凌若眼底悬过黑芒,长袖扯出凌厉的弧度,淡淡撇了后退的侍卫们一眼,彻底迈入御书房。
屋内,卫央喉头发颤。
声音却冰冷如铁,背着脸,看不清表情,“皇后以为朕不敢动你?强入御书房是抄九族的死罪。”
啪。
凌若把食盒砸在旁边的椅子上,“抄九族?皇上怕是忘了你我本是表兄妹,就算抄九族也少不得你吧?刚当上皇帝还没享几天福,就巴望着下台了?”
卫央何时被凌若如此嘲讽过?
心中没有怒气,全是痛意和愧意。
前天晚上他说的那些话——比之今日,要重上千倍百倍!
心痛难揠,语气发沉,“皇后慎言,注意身份。”
身份?
凌若抬眸,泛红的眼眶攥住卫央的背影,那背影孤寂却决绝,彷佛飘在云端。
“皇上说的身份?是这一身龙袍?是这成为你办公地的御书房?还是坐拥天下的权利?或者是成为皇帝的无限尊荣?”
委屈、沉闷、压抑的痛,诸多情绪涌上心头,凌若嗓音发颤,“卫央!你不是靠着我的血才能活下去吗?你不是想长命百岁吗?我凌若不管你之前你怀着什么目的,你想要我的血,我便给你,哪怕一天一碗,哪怕当个血牛当一辈子我也愿意!”
“可你别再对我用这种态度好不好?”
话音深处带着乞求。
啪啪啪。
御书房外,响起清脆的掌声。
“妹妹头一次见姐姐露出这幅生不如死的表情呢这出戏,可真精彩。”
南铃儿!
坐着轮椅换上新衣的南铃儿被宫人推到御书房门口,脸色苍白枯瘦如老妪,眼底却全是得意而兴奋的光。

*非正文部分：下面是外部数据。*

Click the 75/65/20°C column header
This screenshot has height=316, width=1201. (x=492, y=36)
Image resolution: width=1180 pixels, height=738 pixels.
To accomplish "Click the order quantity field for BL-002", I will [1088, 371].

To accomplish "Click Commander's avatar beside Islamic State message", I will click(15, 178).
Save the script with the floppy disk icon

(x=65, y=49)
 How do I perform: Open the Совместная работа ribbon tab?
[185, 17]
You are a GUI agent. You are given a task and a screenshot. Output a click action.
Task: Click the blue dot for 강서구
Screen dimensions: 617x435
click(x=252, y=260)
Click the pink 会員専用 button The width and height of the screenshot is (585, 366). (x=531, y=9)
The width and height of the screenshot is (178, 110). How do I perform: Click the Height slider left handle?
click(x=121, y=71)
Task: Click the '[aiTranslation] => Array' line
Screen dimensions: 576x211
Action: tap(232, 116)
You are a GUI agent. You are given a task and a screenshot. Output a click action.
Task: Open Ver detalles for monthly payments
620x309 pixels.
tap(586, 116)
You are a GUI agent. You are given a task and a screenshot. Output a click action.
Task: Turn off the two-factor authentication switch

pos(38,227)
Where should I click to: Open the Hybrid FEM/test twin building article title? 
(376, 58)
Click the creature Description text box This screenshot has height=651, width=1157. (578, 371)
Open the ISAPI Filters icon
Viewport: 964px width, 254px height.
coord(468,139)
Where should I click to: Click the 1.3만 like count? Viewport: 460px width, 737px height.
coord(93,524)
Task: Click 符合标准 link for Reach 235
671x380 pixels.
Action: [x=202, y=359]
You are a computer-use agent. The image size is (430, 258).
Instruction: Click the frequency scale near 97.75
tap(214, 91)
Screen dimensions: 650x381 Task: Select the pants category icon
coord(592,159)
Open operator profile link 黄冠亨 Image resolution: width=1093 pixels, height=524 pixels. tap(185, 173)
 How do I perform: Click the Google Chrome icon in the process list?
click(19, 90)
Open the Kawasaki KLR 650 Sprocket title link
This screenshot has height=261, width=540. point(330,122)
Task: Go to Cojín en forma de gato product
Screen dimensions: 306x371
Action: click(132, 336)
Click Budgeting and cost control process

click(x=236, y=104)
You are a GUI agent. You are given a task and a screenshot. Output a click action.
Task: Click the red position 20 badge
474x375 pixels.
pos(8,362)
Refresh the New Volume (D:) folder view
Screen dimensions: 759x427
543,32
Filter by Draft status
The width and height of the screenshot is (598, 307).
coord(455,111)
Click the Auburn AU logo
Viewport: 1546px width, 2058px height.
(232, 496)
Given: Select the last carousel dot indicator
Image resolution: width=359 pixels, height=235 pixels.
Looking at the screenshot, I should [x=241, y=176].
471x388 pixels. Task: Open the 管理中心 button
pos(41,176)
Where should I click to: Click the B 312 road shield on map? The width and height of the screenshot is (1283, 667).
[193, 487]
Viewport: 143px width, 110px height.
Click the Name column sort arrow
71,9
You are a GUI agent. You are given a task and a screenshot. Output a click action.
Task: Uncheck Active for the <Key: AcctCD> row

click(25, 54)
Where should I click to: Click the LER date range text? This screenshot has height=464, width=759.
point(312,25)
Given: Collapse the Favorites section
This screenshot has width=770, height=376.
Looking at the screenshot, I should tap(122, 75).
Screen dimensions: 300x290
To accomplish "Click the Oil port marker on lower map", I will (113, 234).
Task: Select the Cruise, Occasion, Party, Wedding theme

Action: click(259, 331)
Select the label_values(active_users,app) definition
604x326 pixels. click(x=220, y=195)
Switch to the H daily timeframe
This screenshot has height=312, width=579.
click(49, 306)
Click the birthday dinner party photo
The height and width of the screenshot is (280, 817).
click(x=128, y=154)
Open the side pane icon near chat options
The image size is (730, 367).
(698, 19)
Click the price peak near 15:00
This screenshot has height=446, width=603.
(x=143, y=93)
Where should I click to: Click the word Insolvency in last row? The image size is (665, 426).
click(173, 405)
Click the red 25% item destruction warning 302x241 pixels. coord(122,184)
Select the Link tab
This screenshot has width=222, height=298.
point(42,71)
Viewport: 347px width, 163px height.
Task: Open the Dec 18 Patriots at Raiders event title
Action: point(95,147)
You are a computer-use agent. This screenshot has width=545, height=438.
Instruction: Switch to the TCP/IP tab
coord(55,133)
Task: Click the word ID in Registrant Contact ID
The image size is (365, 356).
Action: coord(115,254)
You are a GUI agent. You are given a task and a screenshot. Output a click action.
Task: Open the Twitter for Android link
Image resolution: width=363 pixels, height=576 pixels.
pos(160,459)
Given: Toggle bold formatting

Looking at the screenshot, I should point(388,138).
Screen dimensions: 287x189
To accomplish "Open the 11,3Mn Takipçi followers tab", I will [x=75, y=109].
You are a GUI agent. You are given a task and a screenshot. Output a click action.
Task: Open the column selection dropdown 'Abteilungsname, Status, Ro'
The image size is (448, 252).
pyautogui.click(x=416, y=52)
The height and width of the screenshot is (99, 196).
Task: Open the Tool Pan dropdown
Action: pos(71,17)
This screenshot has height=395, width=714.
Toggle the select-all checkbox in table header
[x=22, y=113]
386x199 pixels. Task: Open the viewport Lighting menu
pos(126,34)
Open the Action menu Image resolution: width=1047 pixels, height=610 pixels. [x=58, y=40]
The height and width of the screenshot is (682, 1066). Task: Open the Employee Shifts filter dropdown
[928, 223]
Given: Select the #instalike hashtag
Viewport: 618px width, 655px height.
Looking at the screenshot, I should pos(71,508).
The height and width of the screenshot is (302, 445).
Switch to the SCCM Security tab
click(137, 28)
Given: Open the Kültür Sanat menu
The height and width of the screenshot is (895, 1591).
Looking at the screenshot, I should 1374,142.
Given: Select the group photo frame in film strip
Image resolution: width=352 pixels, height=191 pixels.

太爽快了!看着曾经相爱的一对人反目成仇互相伤害,这感觉实在是太爽了!
凌若手指无力,食盒掉在地上。
不可置信地扭头,待看清轮椅上的人确切是活着的南铃儿时,气的颤抖。
“卫央”
凌若的嗓音嘶哑,“为什么她还活着!”
为什么这个把她们平静生活搅碎的女人还好好活着?甚至能出入卫央的御书房?为什么卫央没杀了她?!
原本的信誓旦旦化为虚有,原本对卫央的认识轰然倒塌。
她从来没看懂过这个男人!
想起刚才说的话,凌若心口发苦,眼底涌出血色。
她抱着一颗心来,把最委屈最狼狈的自己捧出来,不顾及骄傲不顾及尊严,只求唤回这个男人
可这个男人!把她的心狠狠踩在脚下!
“我收回刚才的话。”
凌若字字泣血,“从今日起,我凌若再不对你抱任何奢望!”
转身离开,路过南铃儿时,被后者拦住。
南铃儿阴森地笑,“姐姐想知道为什么妹妹还活着吗?姐姐还以为自己在皇上心里的地位跟以前一样?我告诉你凌若,从今天起啊!”
凌若对着她狰狞的脸抽了一个巴掌。
她在卫央面前会失态会绝望会卑微,可不代表在别人面前卑微!
“你最好闭上你的嘴。”
凌若看她的眼神如同看一个死人,“再说一个字,我不介意亲手弄死你。”
作者题外话:
第290章一刀两断()
南铃儿噤声。
一言不合,凌若绝对敢杀她!
好不容易保下的小命,她可不敢就这么给玩没了
眼神躲闪,枯瘦的手指摸上已经不知道疼为何物的侧脸,嘴角划起奚落和嘲讽的弧度。
自我安慰——你在卫央心底也不过如此!
凌若没管她心里想什么,丢下一句话,决绝的留下一句话,离开御书房。
“好自为之。”
也不知道是对着南铃儿说的,还是对着卫央。
凌若离开,似抽走了御书房内的唯一活气,屋内陷入诡异的静谧,周德在外面见势不妙,急忙过来关门。
卫央声音冷厉,“谁把她放进来的?”
周德还没反应,南铃儿差点吐出一口血——放进来?当她是狗吗?
“回皇上”
周德脸上不安,“负责拷打的太监送来的说她松口了”
松口了?
卫央阴翳的眼神在南铃儿脸上扫过,骇得后者一个激灵,“那几个太监杀了,尸体送到乱葬岗。”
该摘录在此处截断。